So I actually read a lot of books, which is something you probably know if you’ve read my journal at all.

But what I don’t tell you about is all the children’s books I read. We go through about 10-15 books a week between girl1 and girl2.

And there are good ones and bad ones. Girl1 is currently addicted to the Daisy Meadows Fairy series. We’ve gone through rainbow, jewel, and weather fairies, and now are into the pet fairies series. They’re okay, kind of blah and predictable, but the girls like them.

And the two main characters, Rachel and Kirsty, beat the goblins through bravery and cleverness, so I’m into that.
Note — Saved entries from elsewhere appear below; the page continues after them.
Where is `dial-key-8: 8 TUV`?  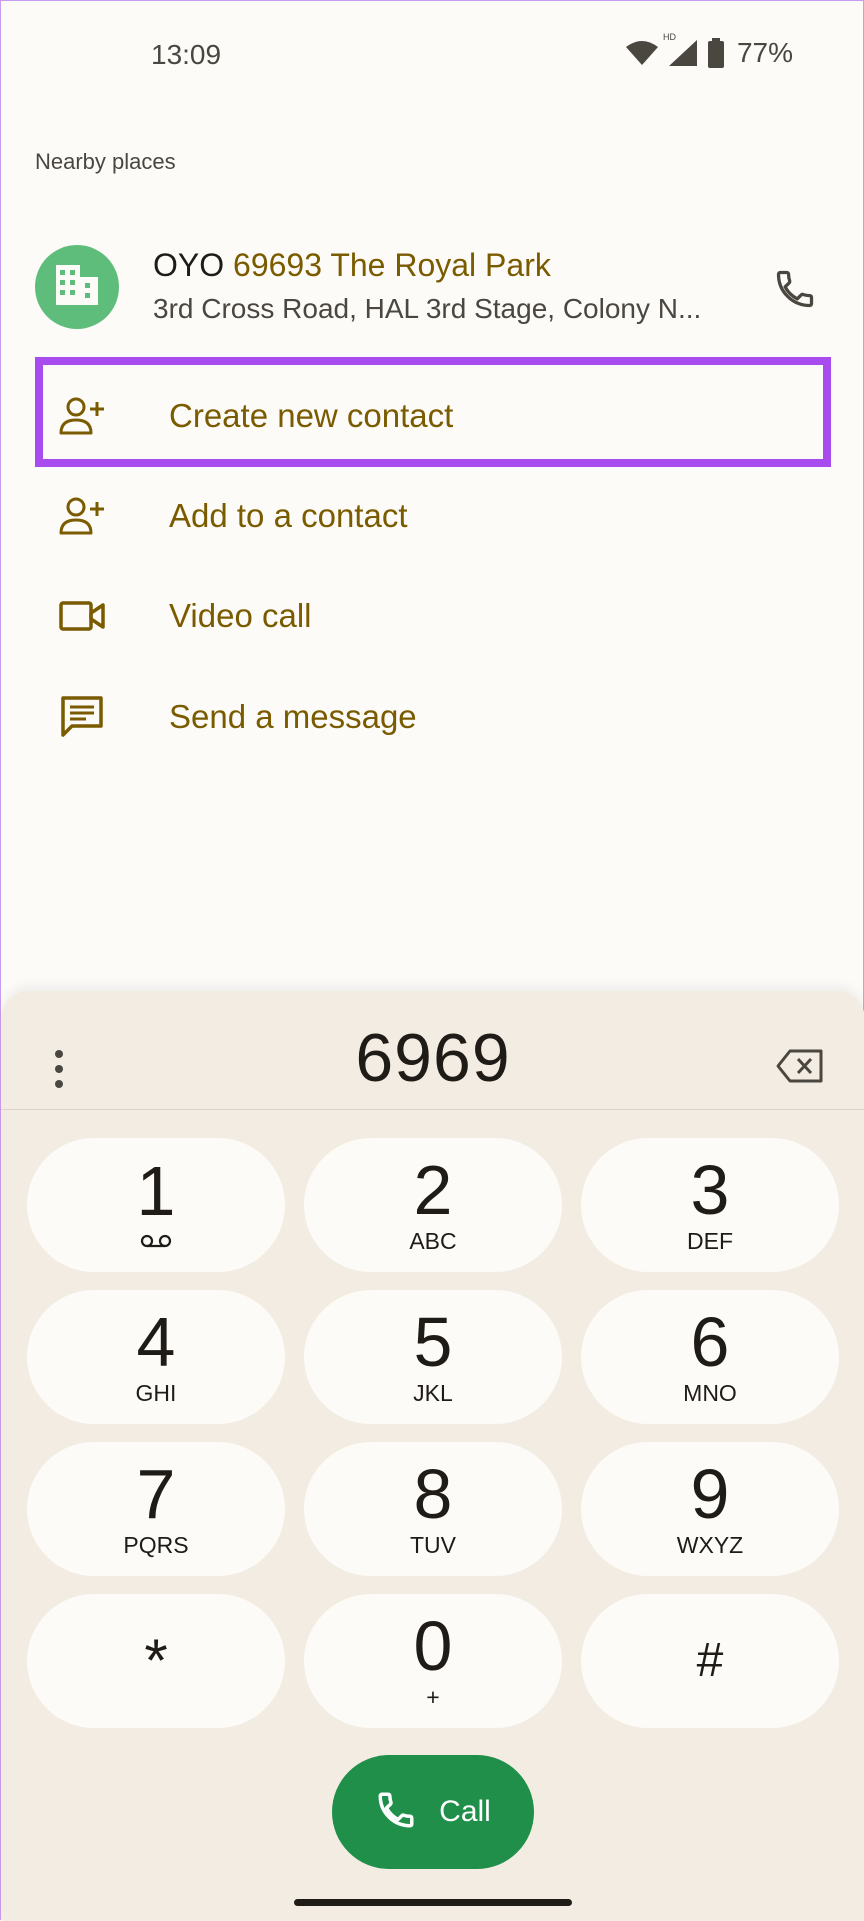 dial-key-8: 8 TUV is located at coordinates (433, 1509).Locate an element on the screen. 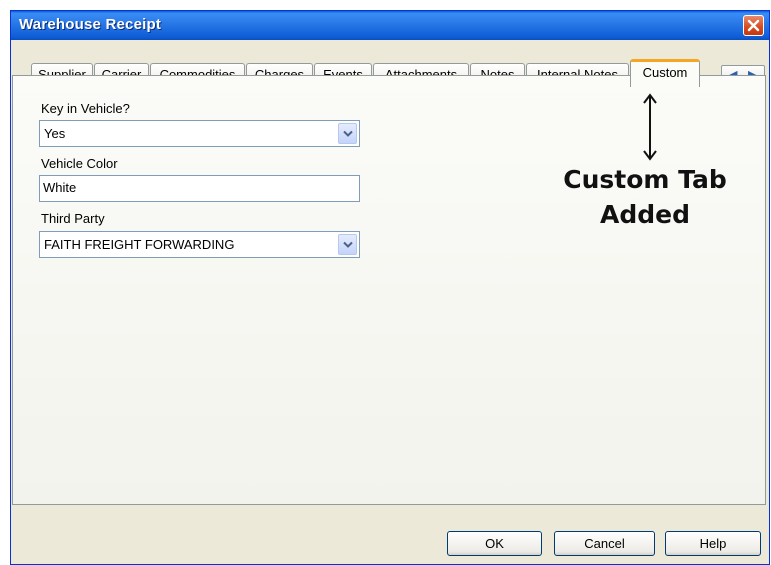 The width and height of the screenshot is (771, 565). third-party-dropdown-button is located at coordinates (348, 244).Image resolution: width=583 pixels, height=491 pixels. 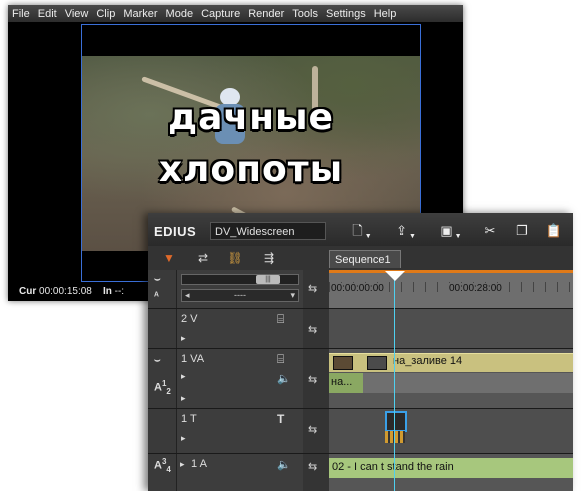 I want to click on menu-render: Render, so click(x=266, y=14).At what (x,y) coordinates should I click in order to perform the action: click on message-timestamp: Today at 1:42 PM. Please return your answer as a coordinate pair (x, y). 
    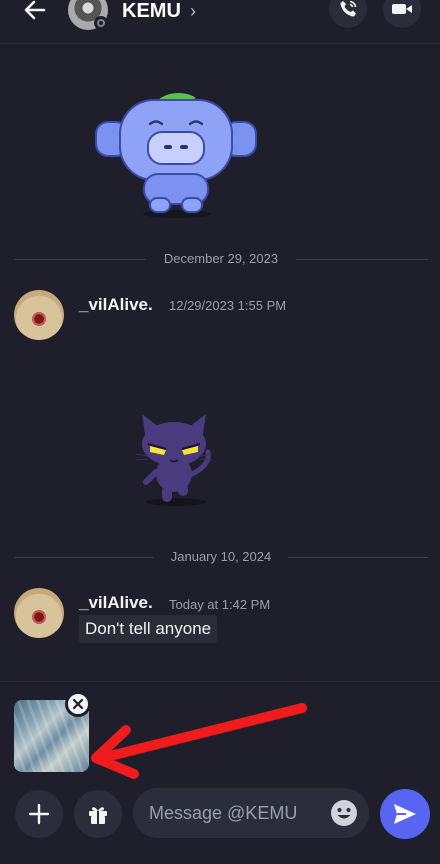
    Looking at the image, I should click on (220, 604).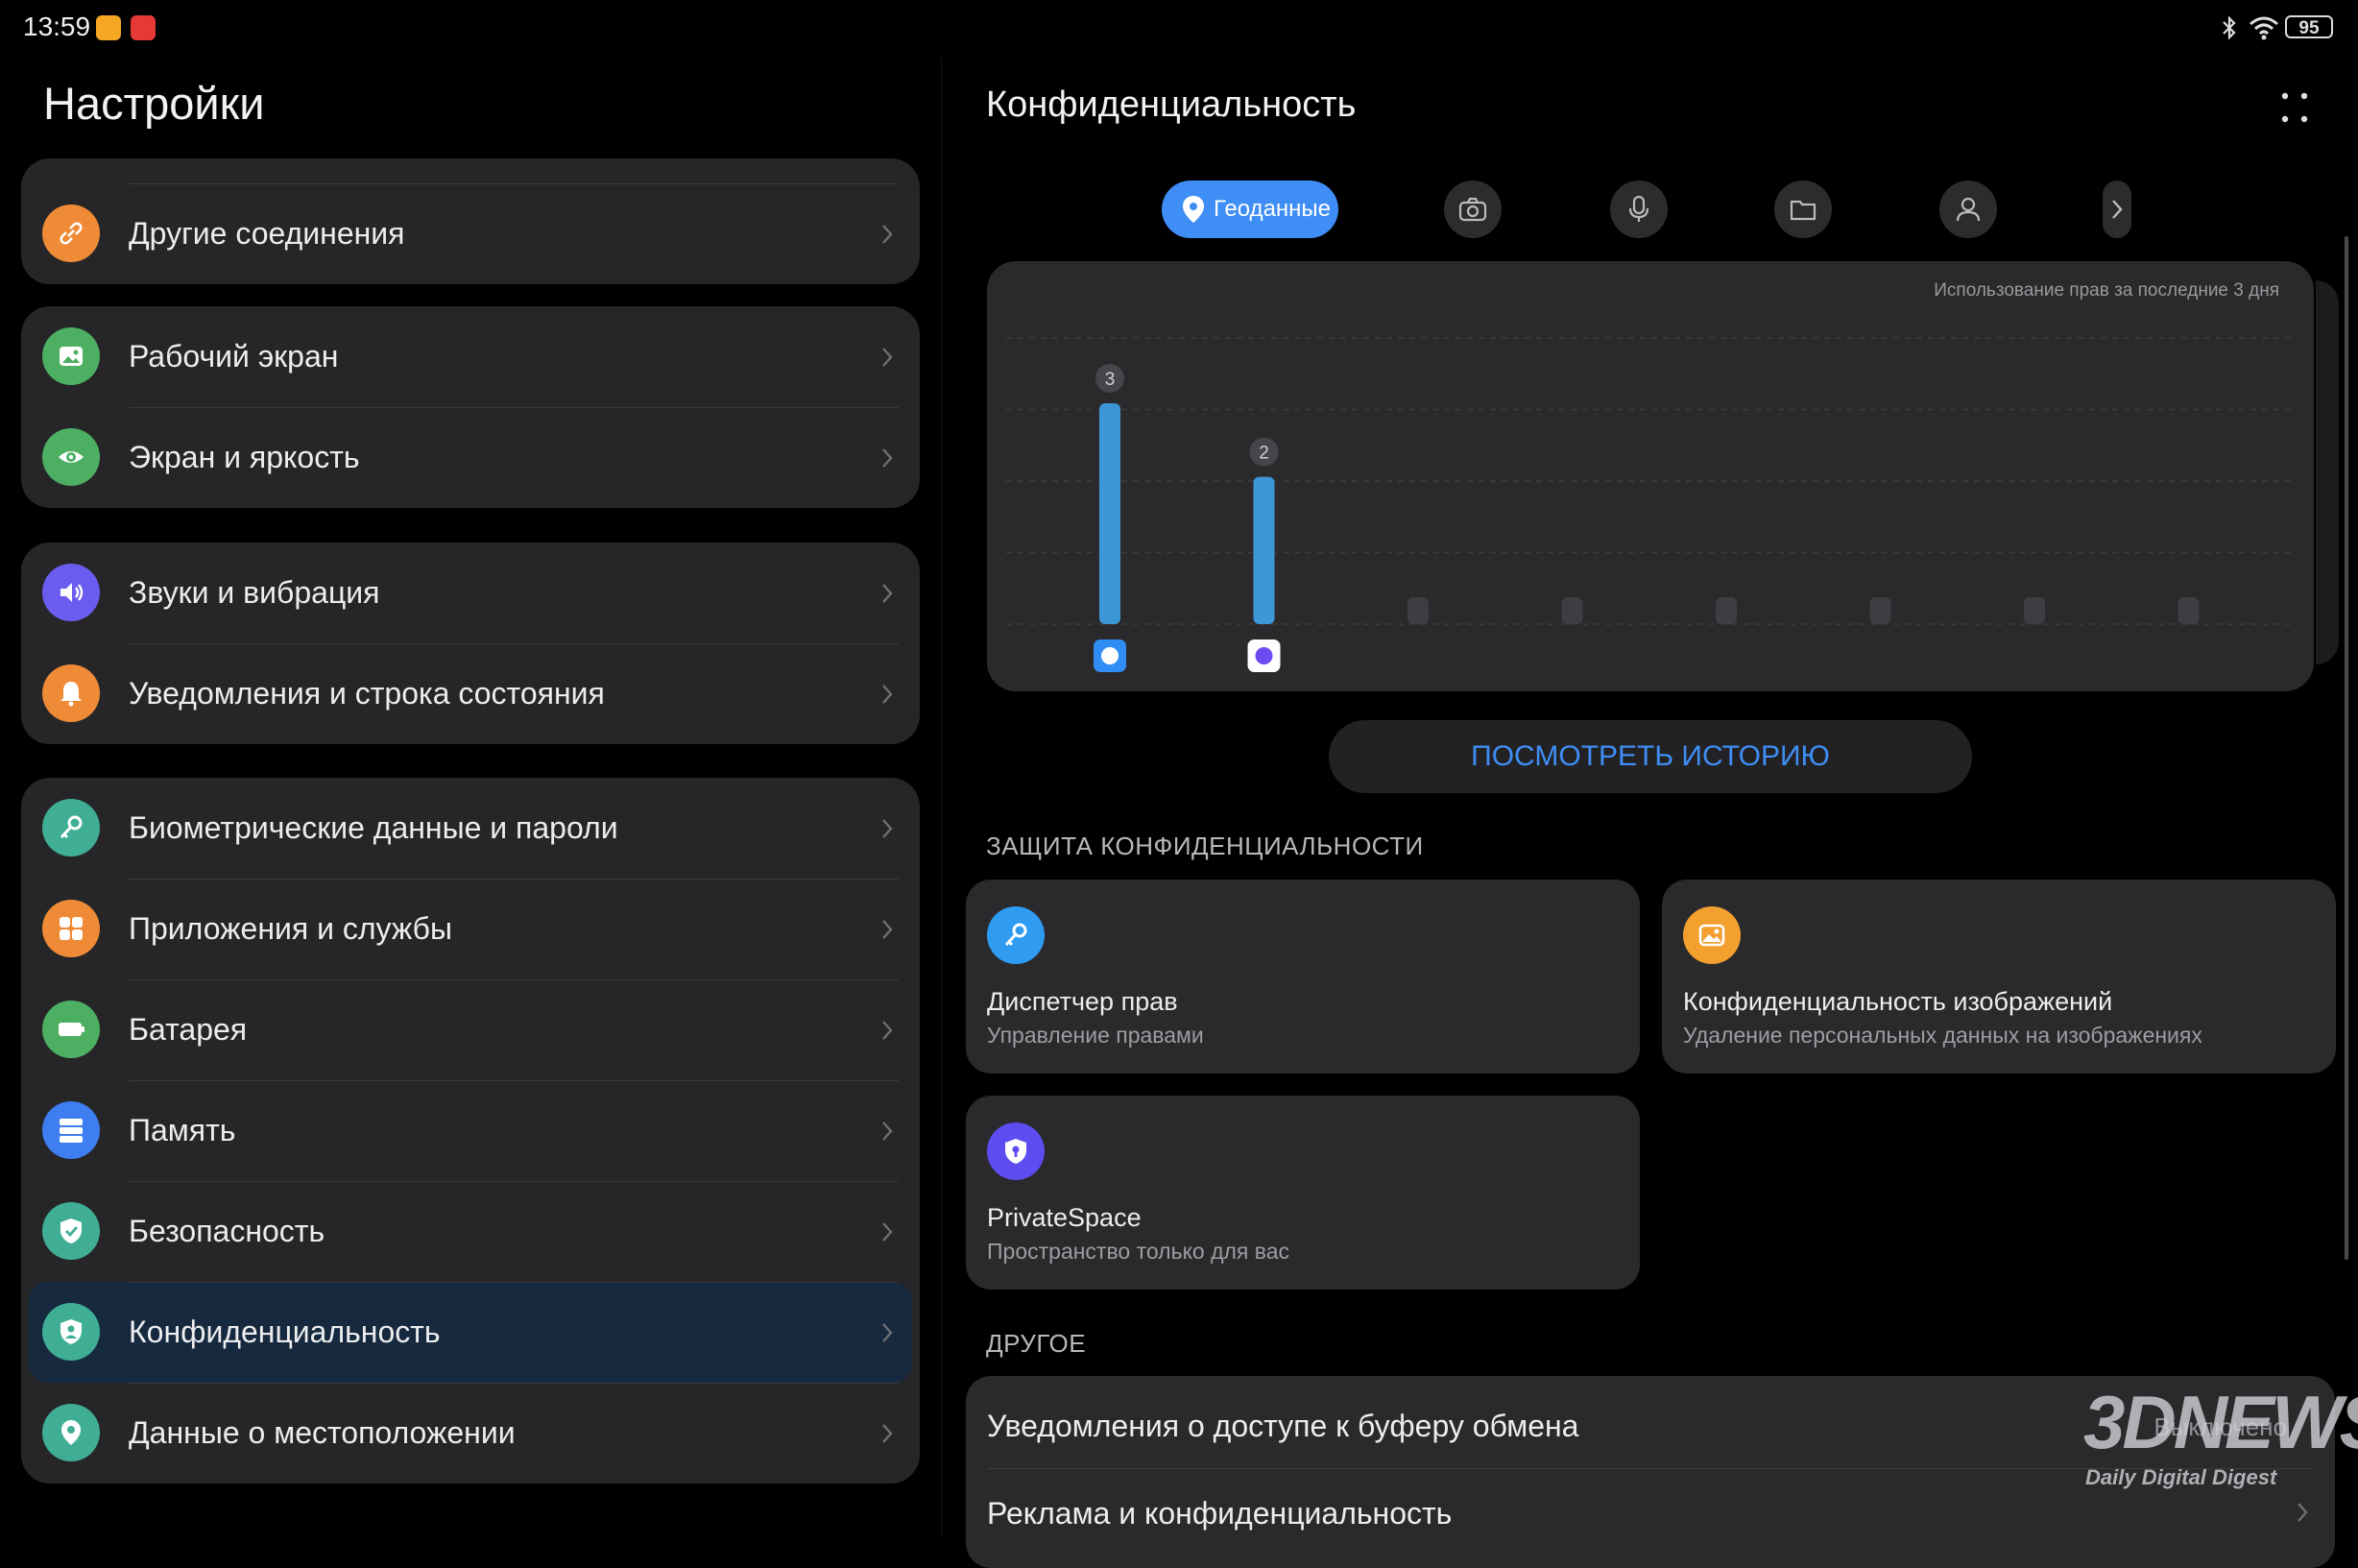 The image size is (2358, 1568). What do you see at coordinates (2328, 472) in the screenshot?
I see `chart-next-card-edge` at bounding box center [2328, 472].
But we just came across an author (translated by Kjersti Board) named Pija Lindenbaum, and I wanted to make a note of her because her books are AWESOME.

Or at least I think so. If you look at amazon reviews, lots of people don’t get her. For example in Bridget and the Gray Wolves, wherein our biracial heroine, Bridget, faces fear at daycare when she gets lost and meets up with some gray wolves, some of the reviewers take the book literally.

They complain that they don’t want to encourage their kids to get lost when they go on field trips at daycare.

Which utterly misses the point of why I LOVE these Bridget books. In each book, Pija Lindenbaum puts her heroine, Bridget, into some real troubled situation that little kids find themselves: nervous at daycare, bored at the family beach vacation, etc. etc, and uses fantastical elements (wolves that eat mud soup and need to be rescued from trees, or sheep on a beach) that just…barely…skirt the edge of what a child might think of during imaginary play, and uses that situation for Bridget to work through the problem.

Which is, in essence, what I think fantastic elements are good at. Letting us work through problems related to being human and our every day lives from one step back. That all important one step back.

And I think the third person omniscient POV lends a hint of dry humor to the book, unlike some of the reviewers, because who couldn’t connect with Bridget when she’s facing all the same problems we all faced at her age?